The example shown is to use the filesystem already in place (i.e. ext4 on mmcblk0p2). The preferred option is to export a root NFS filesystem.

Booting from NFS

Booting from NFS has the added advantage that you can compile userland binaries on your development box, install them to the NFS export and have instant access to them on your target system.

This requires a root filesystem to be present on your development box with binaries that have been cross compiled for ARM. Various distributions exist to assist you with this. It is assumed a NFS Server is installed and configured properly to export this directory.

Angstrom BeagleBone demo files can be downloaded from here

Download the raw filesystem and decompress:

mkdir rootfs
wget http://downloads.angstrom-distribution.org/demo/beaglebone/Angstrom-systemd-image-eglibc-ipk-v2012.12-beaglebone-2013.09.12.rootfs.tar.xz
tar -xJf Angstrom-systemd-image-eglibc-ipk-v2012.12-beaglebone-2013.09.12.rootfs.tar.xz -C rootfs

At this point you will need to ensure your Kernel modules are present.
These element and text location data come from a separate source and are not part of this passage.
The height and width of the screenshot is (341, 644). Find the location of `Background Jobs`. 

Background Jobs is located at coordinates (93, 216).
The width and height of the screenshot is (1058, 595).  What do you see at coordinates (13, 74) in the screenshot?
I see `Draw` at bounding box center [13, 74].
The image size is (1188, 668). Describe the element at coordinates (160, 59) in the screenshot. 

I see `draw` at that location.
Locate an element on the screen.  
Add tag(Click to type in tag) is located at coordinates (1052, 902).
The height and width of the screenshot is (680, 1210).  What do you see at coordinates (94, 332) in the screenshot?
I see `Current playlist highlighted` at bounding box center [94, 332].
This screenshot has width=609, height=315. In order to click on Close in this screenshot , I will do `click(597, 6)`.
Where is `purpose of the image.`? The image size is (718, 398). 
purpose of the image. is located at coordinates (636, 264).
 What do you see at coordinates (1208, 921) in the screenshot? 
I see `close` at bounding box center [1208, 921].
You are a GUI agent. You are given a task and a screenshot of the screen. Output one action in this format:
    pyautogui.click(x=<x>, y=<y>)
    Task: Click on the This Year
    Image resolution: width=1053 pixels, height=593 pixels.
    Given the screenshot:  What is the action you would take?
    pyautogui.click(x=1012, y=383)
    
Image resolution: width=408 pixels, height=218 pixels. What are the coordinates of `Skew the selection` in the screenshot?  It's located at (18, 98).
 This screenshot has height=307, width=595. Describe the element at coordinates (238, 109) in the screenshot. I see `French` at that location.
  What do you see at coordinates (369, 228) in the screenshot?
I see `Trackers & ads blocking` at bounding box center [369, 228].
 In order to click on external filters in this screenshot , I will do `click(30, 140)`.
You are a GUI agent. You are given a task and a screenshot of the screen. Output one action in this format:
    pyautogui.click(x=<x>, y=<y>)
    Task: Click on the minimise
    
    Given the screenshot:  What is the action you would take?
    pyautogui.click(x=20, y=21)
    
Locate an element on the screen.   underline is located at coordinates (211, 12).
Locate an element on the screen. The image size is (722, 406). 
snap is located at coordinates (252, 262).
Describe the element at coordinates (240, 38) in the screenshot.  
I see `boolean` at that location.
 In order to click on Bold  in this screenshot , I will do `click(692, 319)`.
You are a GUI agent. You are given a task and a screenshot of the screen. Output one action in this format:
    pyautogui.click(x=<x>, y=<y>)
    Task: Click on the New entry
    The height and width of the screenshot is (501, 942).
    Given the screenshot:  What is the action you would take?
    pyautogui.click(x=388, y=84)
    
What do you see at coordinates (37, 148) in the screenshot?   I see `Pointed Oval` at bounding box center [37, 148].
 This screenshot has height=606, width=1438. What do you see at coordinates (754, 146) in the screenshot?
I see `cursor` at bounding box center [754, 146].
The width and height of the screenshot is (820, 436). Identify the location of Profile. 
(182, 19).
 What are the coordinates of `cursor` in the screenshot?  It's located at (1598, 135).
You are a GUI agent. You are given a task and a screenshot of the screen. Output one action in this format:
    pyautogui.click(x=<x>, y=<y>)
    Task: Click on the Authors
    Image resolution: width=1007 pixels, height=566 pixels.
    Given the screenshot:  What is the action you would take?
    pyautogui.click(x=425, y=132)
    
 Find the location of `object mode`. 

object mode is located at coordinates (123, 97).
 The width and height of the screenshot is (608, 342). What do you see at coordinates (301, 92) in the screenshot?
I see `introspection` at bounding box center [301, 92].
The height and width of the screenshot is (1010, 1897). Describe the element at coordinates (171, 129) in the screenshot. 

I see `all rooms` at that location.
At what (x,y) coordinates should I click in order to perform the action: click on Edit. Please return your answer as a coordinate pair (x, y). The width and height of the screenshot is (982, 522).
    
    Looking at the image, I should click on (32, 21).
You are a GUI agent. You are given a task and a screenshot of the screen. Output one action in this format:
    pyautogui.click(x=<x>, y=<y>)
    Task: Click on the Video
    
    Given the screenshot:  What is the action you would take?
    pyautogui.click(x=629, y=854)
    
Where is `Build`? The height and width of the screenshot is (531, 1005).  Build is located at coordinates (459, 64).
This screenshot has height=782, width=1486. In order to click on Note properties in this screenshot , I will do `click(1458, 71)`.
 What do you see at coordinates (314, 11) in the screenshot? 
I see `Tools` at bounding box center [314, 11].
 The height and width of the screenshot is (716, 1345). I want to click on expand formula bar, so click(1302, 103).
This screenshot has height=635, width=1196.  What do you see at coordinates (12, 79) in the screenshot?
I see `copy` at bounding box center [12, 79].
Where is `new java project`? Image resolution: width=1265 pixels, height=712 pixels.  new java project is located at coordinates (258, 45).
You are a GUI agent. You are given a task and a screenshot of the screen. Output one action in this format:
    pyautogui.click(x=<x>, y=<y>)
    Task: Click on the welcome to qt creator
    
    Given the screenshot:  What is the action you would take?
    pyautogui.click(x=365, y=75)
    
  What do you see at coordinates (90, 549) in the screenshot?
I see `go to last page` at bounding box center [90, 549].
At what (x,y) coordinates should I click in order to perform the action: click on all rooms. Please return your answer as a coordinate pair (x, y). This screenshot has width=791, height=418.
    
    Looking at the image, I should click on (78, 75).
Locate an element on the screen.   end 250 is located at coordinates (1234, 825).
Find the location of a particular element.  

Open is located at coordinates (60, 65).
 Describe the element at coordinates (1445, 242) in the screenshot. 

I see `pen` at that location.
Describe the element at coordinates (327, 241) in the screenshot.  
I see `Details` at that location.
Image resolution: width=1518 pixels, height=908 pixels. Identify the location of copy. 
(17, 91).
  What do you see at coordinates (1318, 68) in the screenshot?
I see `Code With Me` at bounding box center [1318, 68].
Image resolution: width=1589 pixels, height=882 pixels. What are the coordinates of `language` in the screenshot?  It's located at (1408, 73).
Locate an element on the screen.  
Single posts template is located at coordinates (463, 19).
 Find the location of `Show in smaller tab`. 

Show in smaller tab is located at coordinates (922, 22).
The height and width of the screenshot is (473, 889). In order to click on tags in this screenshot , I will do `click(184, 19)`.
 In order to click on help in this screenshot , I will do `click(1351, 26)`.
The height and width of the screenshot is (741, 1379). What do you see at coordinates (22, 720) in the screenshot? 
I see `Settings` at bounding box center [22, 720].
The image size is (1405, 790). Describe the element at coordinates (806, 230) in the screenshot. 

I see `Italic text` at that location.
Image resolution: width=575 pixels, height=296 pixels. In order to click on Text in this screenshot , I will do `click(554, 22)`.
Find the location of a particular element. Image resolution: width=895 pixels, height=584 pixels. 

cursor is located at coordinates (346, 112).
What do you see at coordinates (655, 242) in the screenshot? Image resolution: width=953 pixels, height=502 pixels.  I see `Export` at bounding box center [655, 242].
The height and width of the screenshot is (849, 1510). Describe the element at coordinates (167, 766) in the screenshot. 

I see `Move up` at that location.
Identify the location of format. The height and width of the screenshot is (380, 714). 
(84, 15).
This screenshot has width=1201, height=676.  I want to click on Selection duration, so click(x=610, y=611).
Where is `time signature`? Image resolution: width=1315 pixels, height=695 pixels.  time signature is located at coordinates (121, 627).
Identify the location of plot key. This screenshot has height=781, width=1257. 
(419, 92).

If not, run the following from your Kernel folder to install the modules on your rootfs:

make ARCH=arm CROSS_COMPILE=arm-linux-gnueabi- INSTALL_MOD_PATH=/home/cpeacock/export/rootfs modules_install

In U-Boot, you can now issue the following commands to load your Linux Kernel from TFTP and your rootfs over NFS:

setenv ipaddr 192.168.0.250
setenv serverip 192.168.0.251
tftpboot 0x80F80000 am335x-boneblack.dtb
tftpboot 0x80007FC0 uImage-BBB
setenv bootargs console=ttyO0,115200n8 root=/dev/nfs rw nfsroot=192.168.0.251:/home/cpeacock/export/rootfs ip=192.168.0.250:::::eth0
bootm 0x80007FC0 - 0x80F80000

NFS boot failures

If your NFS root freezes during boot with a message similar to:

nfs: server 192.168.0.251 not responding, still trying

Then it is possible the network connection used by the NFS connection has been re-configured. On Angstrom, this connection is re-established by the Connection Manager (ConnMan.) To quickly overcome this problem, remove /lib/systemd/system/connman.service from your rootFS.